CATANIA – Promuovere la cultura e i prodotti siciliani durante Expo 2015, attirando investitori stranieri direttamente sull’isola per stipulare accordi con le realtà imprenditoriali locali. E’ stato questo l’obiettivo, raggiunto, della Camera di Commercio durante la vetrina di questi mesi a Milano.

Roberto Rizzo

Il commissario Roberto Rizzo

Attualmente senza presidente, la Camera è stata rappresentata ad Expo dal commissario Roberto Rizzo. “L’obiettivo non è stato solo quello puramente espositivo dei prodotti siciliani – spiega Rizzo – ma soprattutto quello di far conoscere le nostre realtà a delegazioni straniere. Queste hanno partecipato con entusiasmo alle nostre iniziative, rimanendo affascinate dalle bellezze agronomiche e culturali della nostra terra“.

Pagliaro e Rizzo

Pagliaro e Rizzo in conferenza

Sfruttando questo interesse, la Camera di Commercio è stata individuata come sede di accoglienza di una delegazione di buyers cinesi: “E’ stata organizzata un’adeguata accoglienza nei confronti dei delegati – continua Rizzo – , ospitati presso la nostra sede e invitati a degustazioni dei prodotti e incontri presso le aziende individuate, portando a termine accordi con le nostre realtà imprenditoriali. Orgogliosi di questo, riproporremo questo iter portando qui in Sicilia altre delegazioni per creare sinergie internazionali“.

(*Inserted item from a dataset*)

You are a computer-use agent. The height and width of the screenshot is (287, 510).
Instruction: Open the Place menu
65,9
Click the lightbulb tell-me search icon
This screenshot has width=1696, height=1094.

La necessità di abbattere i costi delle Camere ha portato a un’importante novità, annunciata dallo stesso commissario Rizzo: “Le Camere di Commercio di Catania, Siracusa e Ragusa sono vicine sia territorialmente che come modus operandi, per questo motivo abbiamo deciso di effettuare una fusione tra le tre Camere, unite con un sistema di fondi comunitario“.

Alfio Pagliaro

Il segretario generale Alfio Pagliaro

Il segretario generale Alfio Pagliaro ha infine informato sullo stato di salute delle imprese catanesi, attraverso i dati elaborati dalla Camera di Commercio: “Considerando le sole imprese attive, la concentrazione migliore si ha nel settore del commercio con il 36%, a seguire agricoltura (17%), costruzioni (13%), attività manifatturiere (9%), servizi alle imprese (8%) e turismo (5%). L’attività che ha subito la maggiore contrazione è stata quella dell’ agricoltura, con -2,5%, segno che questo settore perde sempre più il suo appeal, similmente al settore costruzioni. Infonde invece un cauto ottimismo il -0,4% del settore commercio, poichè lo stock di imprese stabile fa capire che il crollo dei consumi interni si è arrestato e che quindi come prospettive future possiamo aspettarci un miglioramento. In netta crescita il turismo, con un 3,5% che lascia intendere finalmente un positivo apporto delle politiche di promozione turistica del territorio“.